_PAGE EXTRACT_
⟨

Decoding mp3/ogg/aac to fix Web Audio API .decodeAudioData() shortcomings?
juj opened this issue · 3 comments
In various conversations throughout the years, the Web Audio API working group has generally closed out feature requests to the API, and it has been the expectation that WebCodecs+AudioWorklets+SAB+Wasm would allow developers to write an audio decoding+mixing engine to fix on their own the shortcomings that Web Audio API currently has for audio playback parity with native apps ([1], [2], [3], [4], [5] etc.). Recalling, the major two shortcomings are:
- Especially in games, one must use uncompressed audio, because compressed audio does not support custom loop points or animating pitch, and seamless looping is not guaranteed with compressed audio files (works with varying success, with a number of open bug reports against browsers [1], [2], [3], [4], [5]).
- All this uncompressed audio takes a huge amount of memory, exaggerated by having to store audio samples in 32-bit float, 16-bit int is not supported (not to mention the large amount of time and CPU power it takes to fully decode up front)
The general result is that web sites using Web Audio API typically excessively overuse system memory and CPU power. That makes WebCodecs extremely appealing to adopt by a large number of users.
So sat down today to try to use WebCodecs to fix up .decodeAudioData()
that would patch up the above issues by decoding audio on-demand. I could not find any examples on how to use WebCodecs AudioDecoder API to decompress an audio file on the fly, so tried to build my own just based on the spec.
However I run into a few issues from the get-go. My small example looks like
var decoder = new AudioDecoder({
output: o => { console.log(o); }, // (3)
error: e => { console.error(e) }
});
var config = {
codec: 'mp3', // (1)
sampleRate: 44100, // (2)
numberOfChannels: 2 // (2)
};
decoder.configure(config);
var chunk = new EncodedAudioChunk({
type: 'key', // (2)
timestamp: 0, // (2)
// duration: 100, // (2)
data: compressedAudioAsArrayBuffer
});
decoder.decode(chunk); // (3)
which raises the following observations:
-
I need to specify the codec for the input file. For general ogg vorbis and mp3 that is possible to look from the file suffix (needs enforcing that all asset files come with the suffix identified, or some side-channel information, but that's passable), however for AAC the codec description strings seem to be more complex, there seems to be some kind of profile system in play?. How would I know which profile the input AAC file had? I'd like to just be able to say
mp4a
oraac
for an AAC-encoded file, and not have to specify the*
part formp4a.*
. (unless it is something trivial that can be statically reasoned without having to write a file format parser?) Ideally I'd just passcodec: 'autodetect'
(or omit it altogether) and have the system know what kind of audio I have passed. -
I don't know what to put in to the fields marked with (2). These fields are something I would want to just leave out, and have the codec tell me what the input file had. With the exception of the
duration
field, the other fields look like they are mandatory, and Chrome won't decode unless they are specified. Shouldn't the codec be able to know this info based on the input file that is provided to it? -
Ignoring (2) for now and hardcoding known values; When starting off
.decode()

⟩

_SOURCE MATERIAL_
⟨

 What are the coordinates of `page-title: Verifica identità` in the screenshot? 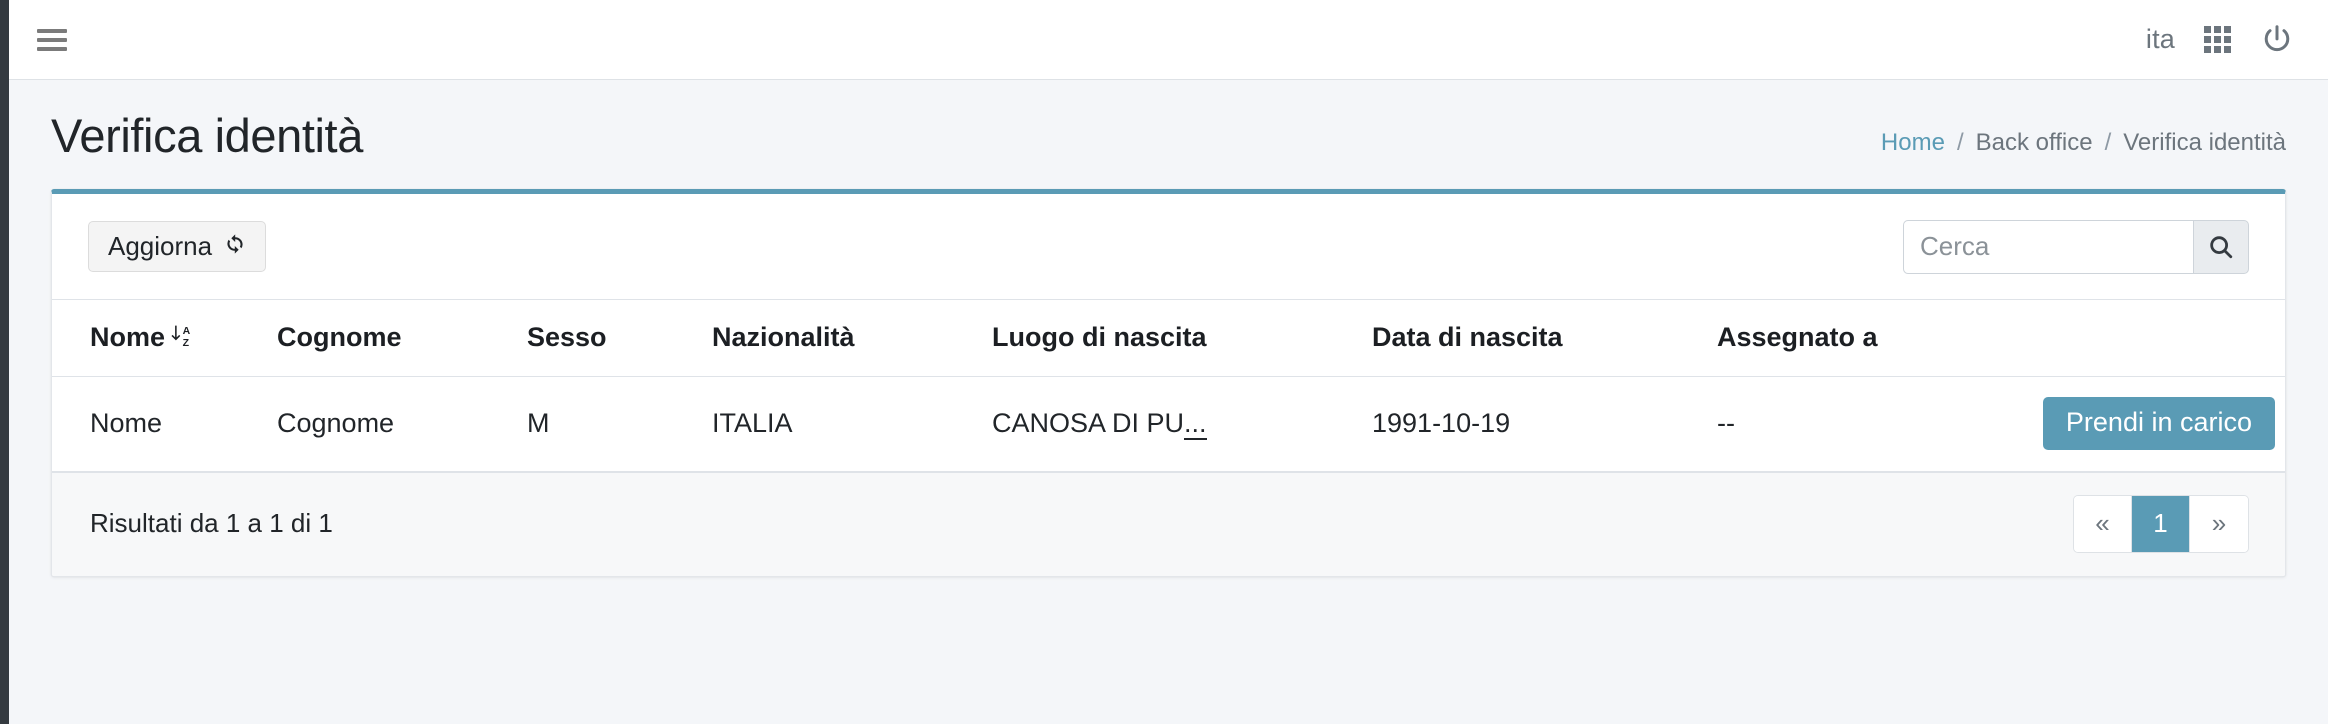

⟩

_WHAT TO PRODUCE_
Answer these questions about the WebCodecs issue above:
(a) What sample format does the issue say the Web Audio API does not support, so that samples must be stored as 32-bit float?
(b) What value does the example configuration give for sampleRate?
(c) Which of the fields marked (2) is not mandatory?

_THE ANSWER_
(a) 16-bit int
(b) 44100
(c) duration